Sympathy for the devil!
Michael Schumacher?s colourful and controversial career came to an end in 2006 as the great German headed into comfortable retirement.india Updated: Dec 20, 2006 13:33 IST
Michael Schumacher’s colourful and controversial career came to an end in 2006 as the great German headed into comfortable retirement with a record seven world titles safely tucked away.
His heroic, season-long bid to secure an eighth title eventually ended in disappointment, but not after an enthralling tussle which witnessed both the best and the worst of Schumi.
It also breathed new life into a sport which was in danger of becoming pedestrian and predictable. The drama started in March when it looked like a sure-thing for defending champion Fernando Alonso and Renault. It ended seven months later with Schumacher’s car parked-up at Suzuka, his car up in smoke, taking the driver’s desire for one last entry in the history books with it.
The 37-year-old went into retirement admitting that he had some regrets. “There were things I would do differently, but there is the song ‘My Way’ and I think that is true right now,” he said.

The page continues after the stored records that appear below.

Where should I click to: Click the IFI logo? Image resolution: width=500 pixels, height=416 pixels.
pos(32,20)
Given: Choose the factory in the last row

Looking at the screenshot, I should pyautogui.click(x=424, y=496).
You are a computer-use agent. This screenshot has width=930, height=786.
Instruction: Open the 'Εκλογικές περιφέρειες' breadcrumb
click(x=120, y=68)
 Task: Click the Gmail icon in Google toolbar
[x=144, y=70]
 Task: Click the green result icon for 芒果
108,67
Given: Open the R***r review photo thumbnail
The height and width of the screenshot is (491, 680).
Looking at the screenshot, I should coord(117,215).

That the championship was still alive until the final race in Brazil will form part of the Schumacher legacy, an epic that had looked more like a horror story after three races of the season when he was 17 points behind Alonso. The season kicked off in Bahrain with Alonso taking victory while teammate Giancarlo Fisichella won in in Malaysia.
Australia hammered home Alonso’s superiority as the Spaniard won while Schumacher failed to finish. Victory at San Marino, however, saw Schumacher get off the mark for 2006.

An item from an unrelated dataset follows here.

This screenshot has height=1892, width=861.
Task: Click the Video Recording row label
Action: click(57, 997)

It was the same one-two at the Nurburgring for the European Grand Prix but the positions were reversed at Barcelona.
Alonso increased his lead to 15 points heading into Monaco where the darker side of Schumacher emerged. The Spaniard won from pole with Schumacher trailing in fifth place after he had been sent to the back of the grid in disgrace.
Schumacher was second again to Alonso at Silverstone as the points deficit stretched to 23. That lead became 25 in Canada when the Renault star won.
Then, in July, Schumacher led teammate Felipe Massa in a Ferrari one-two at Indianapolis. Schumacher won the next races in France and Germany as Alonso saw his lead shrink to 11 points.
In Hungary, Jenson Button finally broke his long wait with a win in in his 113th race. Alonso crashed out while Schumi picked up one point. In Turkey, Massa took a maiden win with Alonso beating Schumacher to second place.
At Monza, Schumacher announced he would retire at the end of the season but still took victory, the 90th of his career. He beat Alonso in China leaving the two men locked on 116 points each.
But in Japan, Schumacher’s title ambitions went up in smoke. Alonso won after Schumacher’s suffered engine failure for the first time in six years.
It left Alonso only requiring a point at the final race in Brazil. Alonso finished second after Schumi’s Ferrari suffered a tyre puncture. Massa won his home race.
Despite his two titles, Alonso insists Schumacher’s mark of seven world titles will never be beaten.